Description of Proposed Sequencing Methodology:
The Foundation for Applied Molecular Evolution, the Westheimer Institute for Science and Technology, and Firebird Biomolecular Sciences LLC have joined the challenge to generate a platform to allow routine re-sequencing of individual human genomes. The goal is to inexpensively personalize the medical care of individual patients. The joint approach is chemistry-oriented, not instrument-oriented, recognizing the history of the past 50 years that shows that "if you build the chemistry, the hardware will follow".

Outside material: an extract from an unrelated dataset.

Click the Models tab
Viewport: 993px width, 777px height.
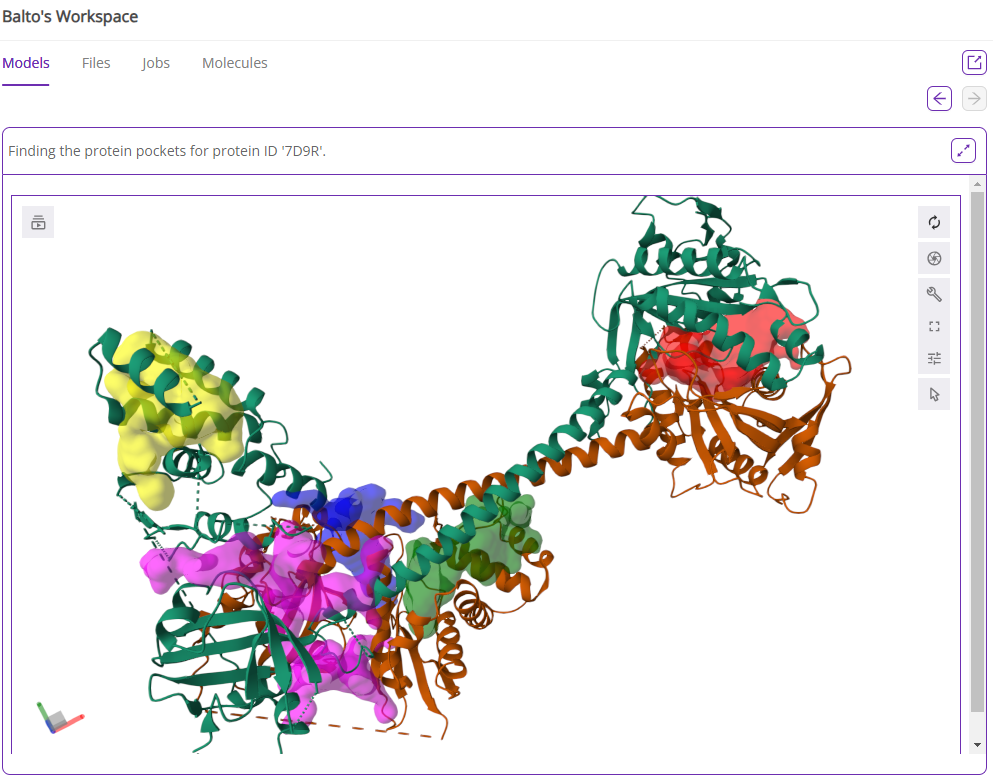pos(26,63)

In platforms developed by Chiron and Bayer, chemistry from consortium scientists has already supported genomic approaches that personalize the care of over 400,000 patients annually infected with HIV, hepatitis B, and hepatitis C viruses, evolutionary analysis to assess the function of specific gene families, and chemistry that supports multiplexed sequence analysis. Further, the consortium exploits evolutionary analysis of primate genomes to decide which segments need not be re-sequenced to support personalized medicine; not all parts of the human genome are equally important.
Team Quote:
The Archon X PRIZE is an interesting "grand challenge". It is different, however, from the Ansari X PRIZE, which had a well-specified goal (to reproduce in the private sector an accomplishment made 40 years earlier in the public sector). In contrast, the Archon X PRIZE does not have a well-specified goal. For example, we do not know today what "98% coverage" means when aggregating 10 billion bytes of discrete information describing organic molecular structures. Further, "errors" come in many types, some significant, others less so, and some indicating that we do not fully understand what "error" means in a diploid organism that generates somatic tissues with imperfect replication.
Thus, the Archon X PRIZE goal specifications do not yet sit squarely atop the actual task at hand: to apply genomics to medicine, for the purpose of improving human health in the most economic way.
We expect, however, that the specifications of the Archon X PRIZE will evolve over the next few months so that they are congruent to the task at hand.